# Training a Recurrent Neural Network (RNN) with Gluon

# Lab Objectives

1. End to end process of training a deep learning model
2. Text data processing - Tokenization, clipping, vocabulary indexes, embedding 
3. Recurrent Neural Network (RNN) with MXNet Gluon
4. Inference on text data with MXNet Gluon

# Step 1 - Problem definition

1. Given an input text, ex: "I love my mother", predict an EMOJI, ex: ❤️
2. In this problem, we restrict our setting to predict one of **5 EMOJIs**:
    * sad - 😞
    * love - ❤️
    * happy - 😄
    * fork & knife - 🍴
    * baseball - ⚾
3. This is a `Text Classification` problem.

## Prerequisites

In [1]:
# Uncomment the following lines if matplotlib and emoji is not installed.
# !pip install matplotlib
# !pip install emoji

# Uncomment the following lines if gluon-nlp, spacy is not installed.
# !pip install gluon-nlp
# !pip install spacy -U --quiet
# !python -m spacy download en

# Import required modules from MXNet and other dependencies

In [2]:
import warnings
warnings.filterwarnings('ignore')

import csv
import emoji
import random
import time
import multiprocessing as mp
import numpy as np

import mxnet as mx
from mxnet import nd, gluon, autograd

import gluonnlp as nlp

random.seed(123)
np.random.seed(123)
mx.random.seed(123)

In [3]:
# Set MXNet Context. Use mx.cpu() for CPU. Use mx.gpu(0) for 1 GPU
context = mx.cpu() #mx.gpu(0)

# Step 2 - Load Pretrained wikitext-2 Language Model

We use a pretrained model on wikitext-2 dataset [6]. Specifically, we use Vocabulary, Language Model i.e., Embeddings and Encodings (LSTM weights) based on wikitext-2 dataset.

**Intuition:** Using pretrained language model weights is a common approach for semi-supervised learning in NLP. In order to do a good job with large language modeling on a large corpus of text, our model must learn representations that contain information about the structure of natural language. Intuitively, by starting with these good features, vs random features, we’re able to converge faster upon a good model for our downsteam task.

In [4]:
language_model_name = 'standard_lstm_lm_200'

In [5]:
lm_model, vocab = nlp.model.get_model(name=language_model_name,
                                      dataset_name='wikitext-2',
                                      pretrained=True,
                                      ctx=context,
                                      dropout=0)

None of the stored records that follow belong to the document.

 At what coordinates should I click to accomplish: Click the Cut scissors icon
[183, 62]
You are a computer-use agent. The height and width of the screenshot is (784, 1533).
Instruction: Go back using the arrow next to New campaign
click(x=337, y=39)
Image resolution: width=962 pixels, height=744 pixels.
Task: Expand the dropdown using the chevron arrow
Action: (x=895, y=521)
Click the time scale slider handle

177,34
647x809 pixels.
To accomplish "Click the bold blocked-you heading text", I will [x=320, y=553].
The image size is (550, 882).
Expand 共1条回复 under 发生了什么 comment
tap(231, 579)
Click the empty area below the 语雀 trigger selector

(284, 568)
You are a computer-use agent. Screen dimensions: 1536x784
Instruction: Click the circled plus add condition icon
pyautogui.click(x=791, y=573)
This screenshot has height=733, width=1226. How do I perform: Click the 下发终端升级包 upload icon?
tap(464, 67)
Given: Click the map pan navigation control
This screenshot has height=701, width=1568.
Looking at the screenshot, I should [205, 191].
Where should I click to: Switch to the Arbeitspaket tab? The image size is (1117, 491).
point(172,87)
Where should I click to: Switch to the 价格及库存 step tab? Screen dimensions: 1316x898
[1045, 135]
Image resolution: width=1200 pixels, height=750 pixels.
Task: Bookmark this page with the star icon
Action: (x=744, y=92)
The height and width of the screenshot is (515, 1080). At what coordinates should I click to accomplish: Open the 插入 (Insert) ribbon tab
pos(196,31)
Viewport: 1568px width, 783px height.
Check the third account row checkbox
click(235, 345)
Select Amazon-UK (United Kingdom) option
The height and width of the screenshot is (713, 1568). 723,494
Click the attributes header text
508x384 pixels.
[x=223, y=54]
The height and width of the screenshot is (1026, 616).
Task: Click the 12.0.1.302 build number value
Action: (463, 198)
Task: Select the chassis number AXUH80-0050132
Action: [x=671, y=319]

# Step 3 - Data collection and data preparation

## 3.1 Data collection

* Load Emojify dataset
* This is a tiny dataset (X, Y) where:
       * X contains 127 sentences (strings) 
       * Y contains a integer label between 0 and 4 corresponding to an emoji for each sentence

    ![Emoji Dataset](../assets/emoji_data_set.png)

In [6]:
def read_csv(filename):
    """Utility to read CSV data from given filename
    """
    phrase = []
    emoji = []

    with open (filename) as csvDataFile:
        csvReader = csv.reader(csvDataFile)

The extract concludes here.